QUESTION : Quel sens y a-t-il de remettre à l’année prochaine la publication des décisions sur les rapports entre la coopération militaire franco-allemande avec l’OTAN et l’UEO, quand on aurait pu avoir l’impression que cela ferait partie des négociations à Maastricht ?

LE PRESIDENT
- L’Allemagne et la France proposent un modèle et ne prétendent pas l’imposer. Mais, croyez-moi, il intéresse déjà trois ou quatre pays membres de la Communauté, pour participation, et, sur le plan de l’esprit et de l’amorce d’une sécurité proprement européenne, il intéresse les autres, peut-être tous les autres. Il en sera question à Maastricht !

QUESTION
 : Ici, il est écrit que les propositions détaillées sont pour avril 92. N’est-il pas préférable de mettre les propositions détaillées avant ?

LE PRESIDENT
- Croyez-moi, Maastricht est tout proche, et ce que nous aurons à dire sans grand détail suffira pour que nul ne se trompe sur nos intentions.
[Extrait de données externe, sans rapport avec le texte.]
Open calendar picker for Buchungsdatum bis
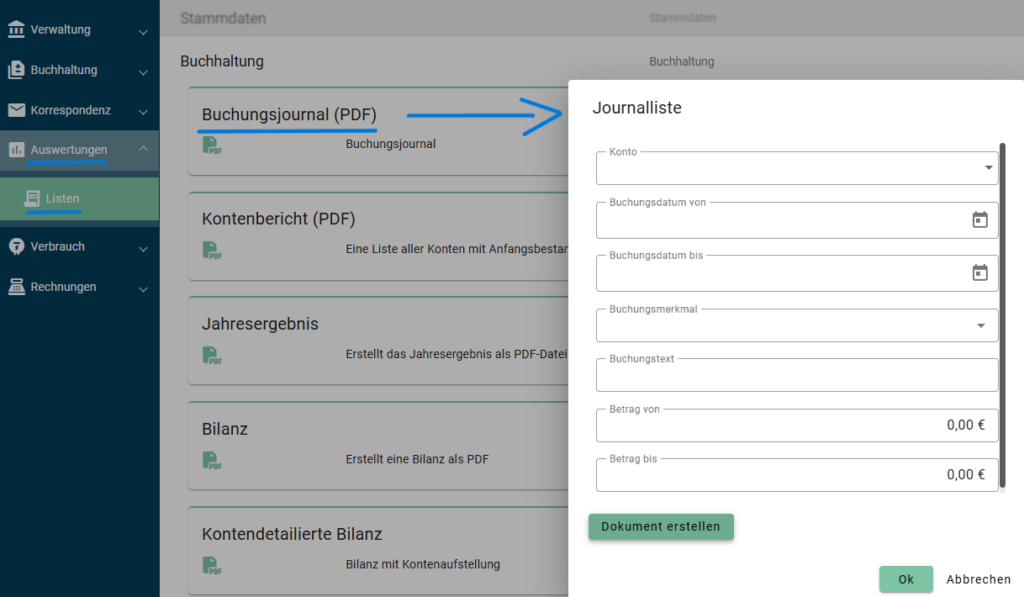The height and width of the screenshot is (597, 1024). [979, 273]
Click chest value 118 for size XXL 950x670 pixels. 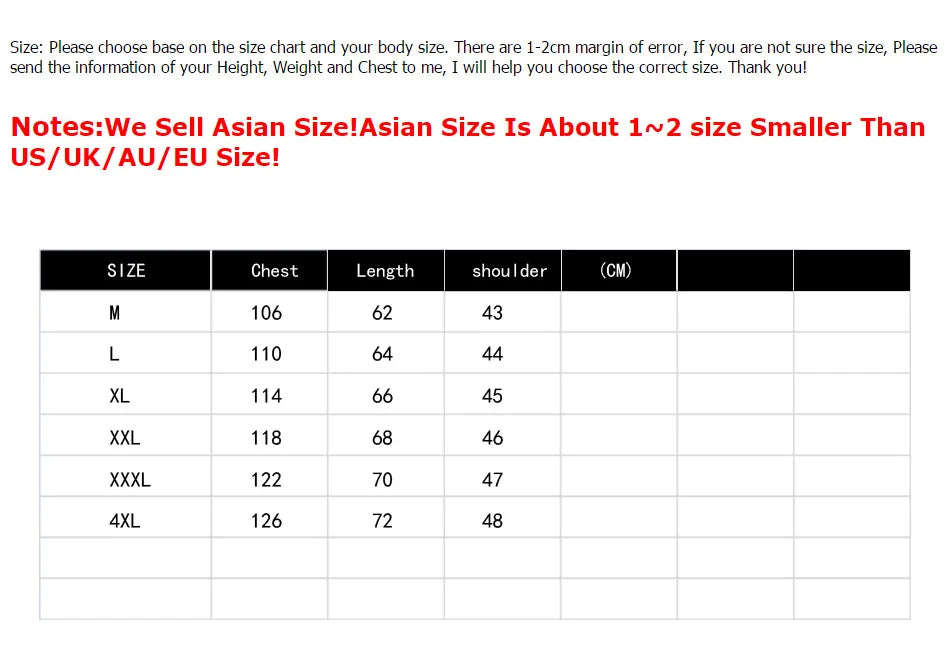[266, 438]
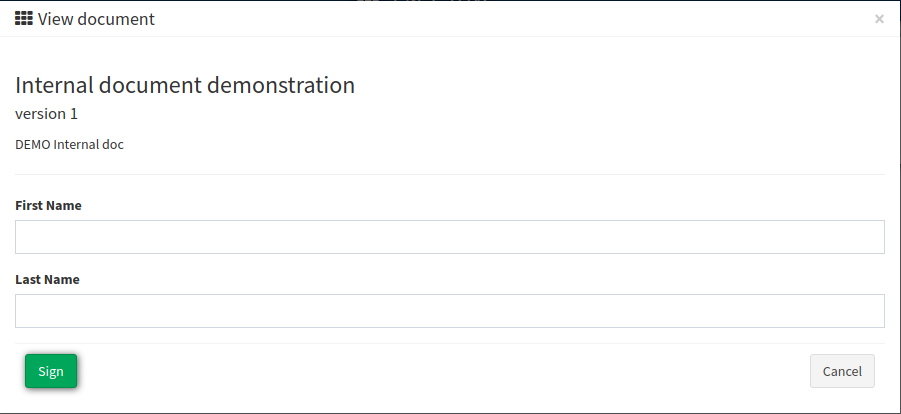Click the word Last in the Last Name label

pyautogui.click(x=28, y=279)

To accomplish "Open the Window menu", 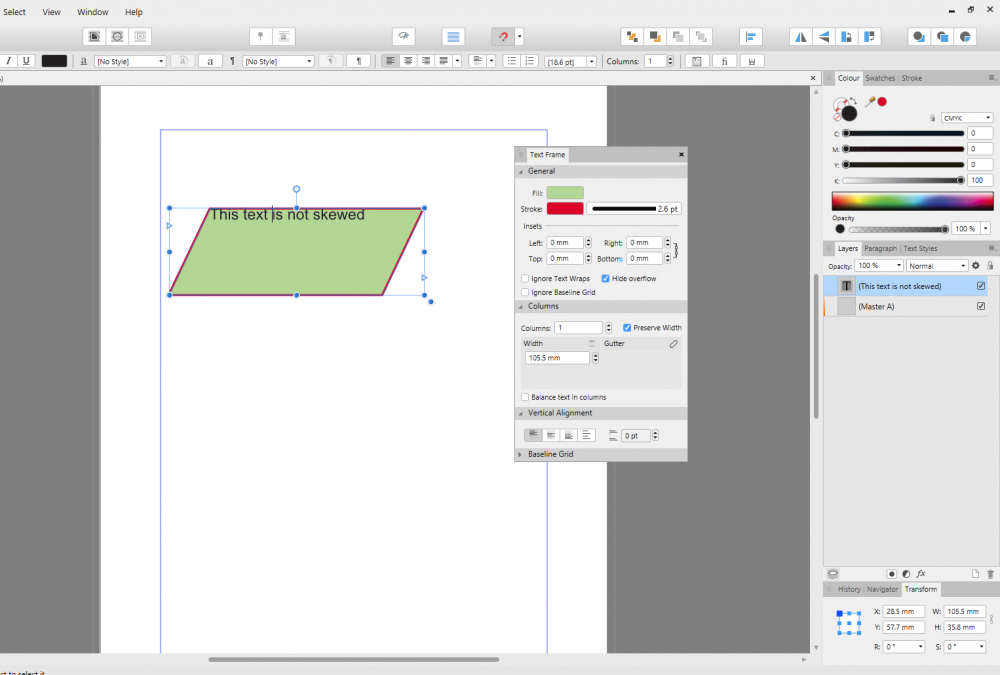I will (x=92, y=12).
QUESTION : Une question sur la coopération militaire pour la réunion spéciale des ministres de la Défense et des Affaires étrangères : la question de l’UEO et du système de reconnaissance par satellite qui devrait être créé. Quelle est votre opinion sur ce sujet ? Est-ce que vous pensez que l’on peut avoir un système commun de contrôle ?

(...) LES MINISTRES - Non, cette question n’a pas été abordée.

LE PRESIDENT
- Nous n’en avons pas parlé aujourd’hui.

QUESTION : M. le Président, au cours des dernières trente années l’on remarque que la France, dans la politique de l’espace, a toujours été un petit peu plus enthousiaste que la République fédérale. Ariane et Airbus n’auraient probablement pas existé si la France ne s’était pas autant engagée. Mais en même temps, on remarque que justement les Français vont toujours un peu plus loin que les Allemands. Je vais poser une question irrationnelle mais ce qui m’intéresse un peu, c’est de savoir pourquoi la France est plus enthousiaste que l’Allemagne dans ce sujet : est-ce que cela tient à la différence entre Gaulois et Germains ou est-ce qu’il y a une explication rationnelle ?

LE PRESIDENT - Puisqu’il s’agit de conquête de l’espace, les Germains étaient inspirés autour de l’an 1000 et dans les siècles précédents par une certaine conception du ciel. Les Gaulois ont été au contraire peut-être un peu plus rationnalistes ! Aujourd’hui, c’est presque l’inverse. La dose d’enthousiasme français tient au fait que nous croyons à l’avenir de l’espace. Je ne pense pas que l’Allemagne en doute, ou alors ce sont des pesées extrêmement délicates que vous me demandez de faire ! Je ne peux pas apprécier, c’est au Chancelier de vous dire s’il est enthousiate : est-ce dans sa nature, est-ce dans la tradition germanique ? C’est aux Allemands de répondre !

(...) C’est une question physique et métaphysique : on voudrait bien savoir ce qui se passe là-bas...

QUESTION
 : M. le Président, il y a peu de temps, à la télévision, dans une interview avec des mots très graves, vous avez mis en garde contre un échec de Maastricht et vous avez dit, si cela ne marche pas à Maastricht, eh bien ! à ce moment-là, il existe le danger que d’autres alliances se mettent à exister. Qu’est-ce que vous vouliez dire par ces autres alliances ?

LE PRESIDENT - Je ne pense pas m’être exprimé exactement comme cela. Ce qui est vrai c’est que si la Communauté devait échouer à Maastricht, on peut penser que ce serait le commencement du déclin pour elle, ce qui veut dire que d’autres formes d’organisation européenne auraient tendance à se substituer à ce qui était entrepris et cela serait, du point de vue du Chancelier et de moi-même, un drame historique.

D’autant plus que, si chacun des pays retrouvait peu à peu sa liberté d’action, en dehors du pacte commun, les pentes naturelles de l’histoire prendraient le dessus et elles ont toujours conduit à des alliances de toutes sortes, même souvent contradictoires et changeantes. Ce serait vraiment le désordre, la fin d’une grande espérance et le recommencement des compétitions nationales. Je ne souhaite pas que cela se produise. Ceux qui s’opposent ou qui s’opposeraient à l’ensemble des dispositions des traités de Maastricht seraient favorables au retour à l’état antérieur. Je ne dis pas que c’est cela qu’ils veulent, il s’agit simplement de les convaincre et de discuter. Nous discuterons jusqu’au bout pour obtenir satisfaction mais je pense que nos pays à nous -selon l’expression du Chancelier KOHL- n’ont pas le droit de s’arrêter en chemin.